Young people increasingly can't make new plans. When they don't know what to do, they turn to someone else for advice—taking a plan off the shelf. But parents succeeded yesterday, not today. Their answers won't work for today's challenges. The honest response: "I can teach you how I learned to think, but my specific answers won't work for you."
11Narrative Journaling
Many journaling exercises don't work. But when they do work, they can have profound conversion effects. The key is understanding why they work.
The most important story in life is the story you tell yourself about yourself. To make journaling effective, don't just write thoughts that occur to you. Go back through your life for a "conversion moment"—a moment of wonder where you surprised yourself extraordinarily or the world surprised you. Something akin to a miracle that you experienced personally.
Once you have these stories, you can use them to revisit negative experiences.

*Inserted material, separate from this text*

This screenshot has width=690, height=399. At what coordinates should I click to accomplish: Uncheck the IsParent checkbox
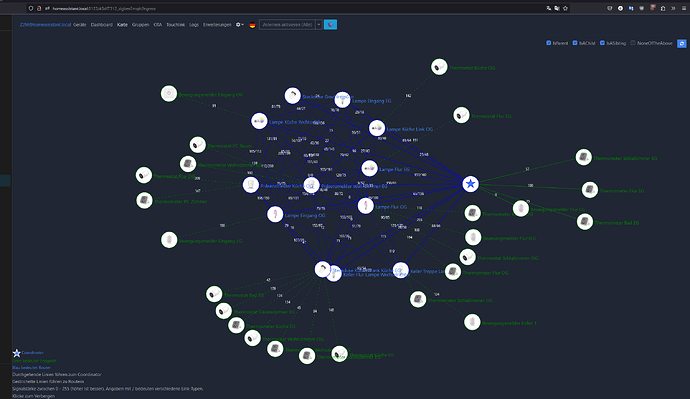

Your mind stores grief and shame that interfere with current thinking. By processing these from the perspective of your own miracle narratives—not someone else's life from a self-help book—you can begin to clear them. You believe your own experience because you lived it.
Strategic Takeaways
Reframe intelligence: Stop equating smartness with having answers. It's the capacity to generate adaptive responses to novel situations.
Plan to become a planner: Use planning to expand possibilities and develop flexibility, not to create scripts.
Toggle between modes: Develop the switch between adult efficiency and childlike exception-detection.
Diversify why: When you latch onto an explanation, generate alternatives. There's never 100% certainty about causes.
Read your emotions: Fear = no plan. Anger = one plan. Use these signals to kick on initiative.
Embrace uncertainty gradually: Inject small moments of uncertainty into your life. Build competence at handling the unexpected.
Can vs. Will: Replace "this will work" with "this can work." Retain faith through failures.
Now plus one: In volatile situations, focus only as far forward as anxiety remains productive.